4.3.4 Efficient Inference (ANN)

Using FAISS (Facebook AI Similarity Search):

import faiss
import numpy as np

def build_item_index(item_embeddings, use_gpu=False):
    """
    Build FAISS index for fast retrieval

    Args:
        item_embeddings: (n_items, embedding_dim) numpy array
        use_gpu: whether to use GPU for indexing
    Returns:
        index: FAISS index
    """
    n_items, dim = item_embeddings.shape

    # Normalize embeddings
    faiss.normalize_L2(item_embeddings)

    # Build index (Inner Product = Cosine Similarity for normalized vectors)
    index = faiss.IndexFlatIP(dim)

    if use_gpu and faiss.get_num_gpus() > 0:
        res = faiss.StandardGpuResources()
        index = faiss.index_cpu_to_gpu(res, 0, index)

    index.add(item_embeddings)

    print(f"Built FAISS index with {index.ntotal} items")
    return index


def retrieve_top_k(user_embedding, item_index, k=10):
    """
    Retrieve top-k items for a user

    Args:
        user_embedding: (embedding_dim,) or (1, embedding_dim)
        item_index: FAISS index
        k: number of items to retrieve
    Returns:
        scores: (k,) similarity scores
        indices: (k,) item indices
    """
    if len(user_embedding.shape) == 1:
        user_embedding = user_embedding.reshape(1, -1)

    # Normalize
    faiss.normalize_L2(user_embedding)

    # Search
    scores, indices = item_index.search(user_embedding, k)

    return scores[0], indices[0]


# Usage example
if __name__ == "__main__":
    # Sample item embeddings (1 million items)
    n_items = 1_000_000
    embedding_dim = 128

    item_embeddings = np.random.randn(n_items, embedding_dim).astype('float32')

    # Build index
    index = build_item_index(item_embeddings, use_gpu=False)

    # User embedding
    user_emb = np.random.randn(embedding_dim).astype('float32')

    # Retrieve top-10
    scores, indices = retrieve_top_k(user_emb, index, k=10)

    print(f"Top-10 item indices: {indices}")
    print(f"Top-10 scores: {scores}")

4.4 Sequence-based Recommendation

4.4.1 Session-based Recommendation

Problem Setting:

Predict the next action from user behavior history (session)
Example: E-commerce (browsing history → next item to view/purchase)
Applicable to anonymous users (no user ID)

Data Format:

Session 1: [item_5, item_12, item_3, item_8] → item_15
Session 2: [item_1, item_6] → item_9
Session 3: [item_12, item_15, item_2] → item_7

4.4.2 RNN/GRU for Sequential Recommendation

GRU4Rec (Session-based Recommendations with RNNs):

Paper: Hidasi et al. (ICLR 2016)
Model sessions with GRU (Gated Recurrent Unit)

Architecture:

Input: item sequence [i_1, i_2, ..., i_t]
    ↓
Embedding Layer: [e_1, e_2, ..., e_t]
    ↓
GRU Layer: h_t = GRU(e_t, h_{t-1})
    ↓
Output Layer: softmax(W h_t + b) → P(next item)
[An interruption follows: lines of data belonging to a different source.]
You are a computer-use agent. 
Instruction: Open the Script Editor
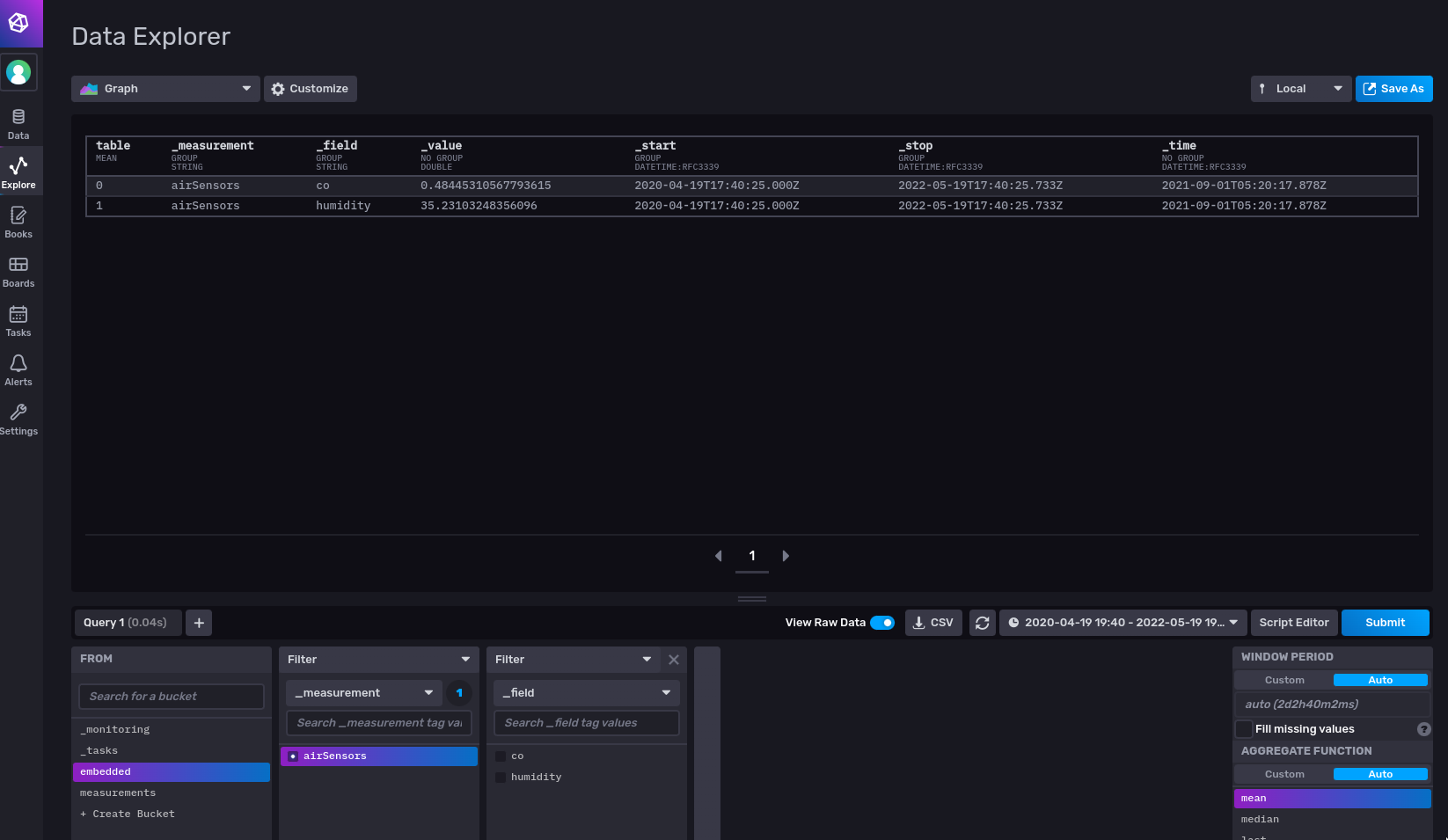(x=1293, y=623)
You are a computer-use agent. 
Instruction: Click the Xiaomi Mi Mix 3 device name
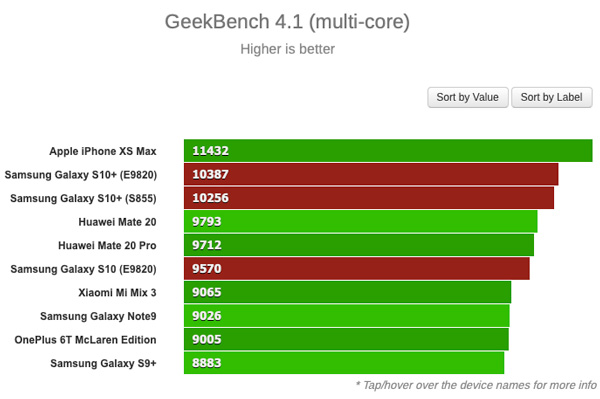117,293
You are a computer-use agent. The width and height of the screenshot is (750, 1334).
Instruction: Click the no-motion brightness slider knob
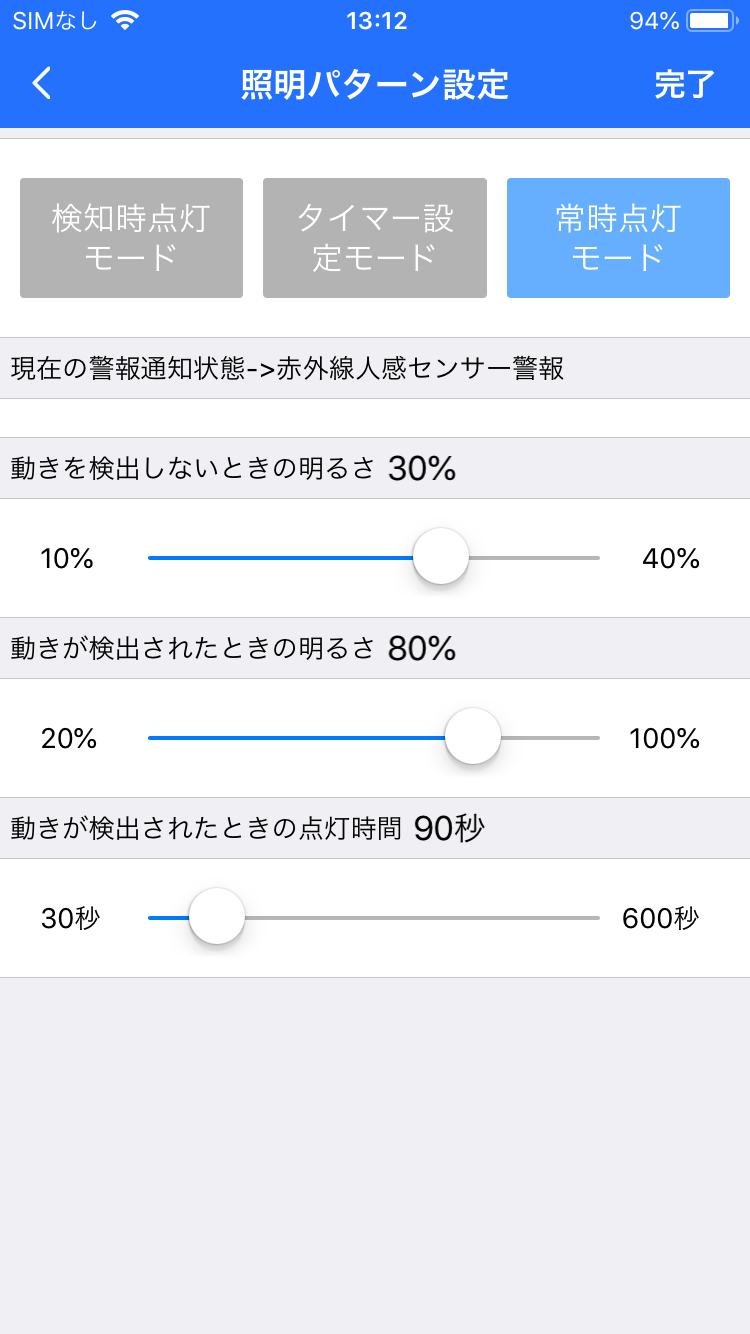pyautogui.click(x=441, y=557)
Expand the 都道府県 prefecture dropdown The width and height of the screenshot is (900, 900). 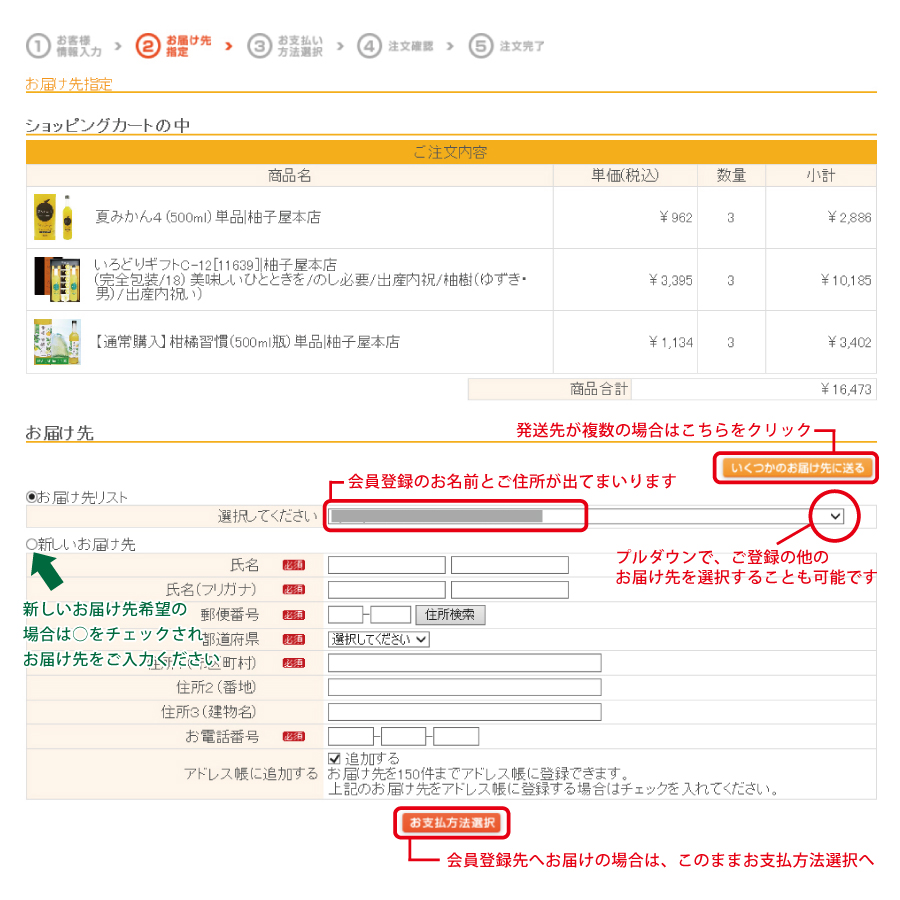pos(379,639)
4.4.3 GRU4Rec Implementation

import torch
import torch.nn as nn

class GRU4Rec(nn.Module):
    """GRU-based Session Recommendation"""
    def __init__(self, n_items, embedding_dim=100, hidden_dim=100, n_layers=1):
        super(GRU4Rec, self).__init__()

        self.n_items = n_items
        self.embedding_dim = embedding_dim
        self.hidden_dim = hidden_dim

        # Embedding layer
        self.item_embedding = nn.Embedding(n_items, embedding_dim, padding_idx=0)

        # GRU layer
        self.gru = nn.GRU(embedding_dim, hidden_dim, n_layers,
                          batch_first=True, dropout=0.2 if n_layers > 1 else 0)

        # Output layer
        self.fc = nn.Linear(hidden_dim, n_items)

        # Initialize
        nn.init.xavier_uniform_(self.item_embedding.weight)
        nn.init.xavier_uniform_(self.fc.weight)

    def forward(self, item_seq, lengths=None):
        """
        Args:
            item_seq: (batch, seq_len) - item ID sequence
            lengths: (batch,) - actual sequence lengths
        Returns:
            logits: (batch, n_items) - prediction for next item
        """
        # Embedding
        emb = self.item_embedding(item_seq)  # (batch, seq_len, emb_dim)

        # GRU
        if lengths is not None:
            # Pack sequence for efficiency
            packed = nn.utils.rnn.pack_padded_sequence(
                emb, lengths.cpu(), batch_first=True, enforce_sorted=False
            )
            gru_out, hidden = self.gru(packed)
            gru_out, _ = nn.utils.rnn.pad_packed_sequence(gru_out, batch_first=True)
        else:
            gru_out, hidden = self.gru(emb)  # (batch, seq_len, hidden)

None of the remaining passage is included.